**Records drawn from a dataset:**
==========

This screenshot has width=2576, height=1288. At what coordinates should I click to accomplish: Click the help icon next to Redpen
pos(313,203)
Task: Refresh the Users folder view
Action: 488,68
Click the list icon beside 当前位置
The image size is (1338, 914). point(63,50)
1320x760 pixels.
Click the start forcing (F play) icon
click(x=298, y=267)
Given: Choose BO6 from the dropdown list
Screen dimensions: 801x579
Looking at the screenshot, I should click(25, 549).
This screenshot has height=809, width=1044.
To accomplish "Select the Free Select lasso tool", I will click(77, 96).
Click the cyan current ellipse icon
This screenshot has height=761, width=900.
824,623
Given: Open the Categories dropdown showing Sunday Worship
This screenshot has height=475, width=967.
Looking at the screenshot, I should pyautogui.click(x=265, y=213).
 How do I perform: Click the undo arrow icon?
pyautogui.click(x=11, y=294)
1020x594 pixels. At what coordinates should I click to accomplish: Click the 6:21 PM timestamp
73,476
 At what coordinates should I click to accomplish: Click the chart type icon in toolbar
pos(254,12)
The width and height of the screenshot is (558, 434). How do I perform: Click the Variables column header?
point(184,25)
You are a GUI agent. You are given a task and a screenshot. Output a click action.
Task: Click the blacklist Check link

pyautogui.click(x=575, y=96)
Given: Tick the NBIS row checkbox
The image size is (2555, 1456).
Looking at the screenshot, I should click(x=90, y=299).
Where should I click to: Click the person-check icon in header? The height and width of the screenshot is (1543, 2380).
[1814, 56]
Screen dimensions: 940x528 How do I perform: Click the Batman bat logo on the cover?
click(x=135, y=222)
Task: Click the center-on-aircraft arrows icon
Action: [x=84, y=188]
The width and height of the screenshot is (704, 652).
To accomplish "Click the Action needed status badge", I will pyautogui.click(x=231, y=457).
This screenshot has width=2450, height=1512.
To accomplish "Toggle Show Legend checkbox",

==========

**ASSIGNMENT:** Count the lines in the records above that contain "dropdown", please, and give the number without any other words.

**SOLUTION TO THIS PROBLEM:** 2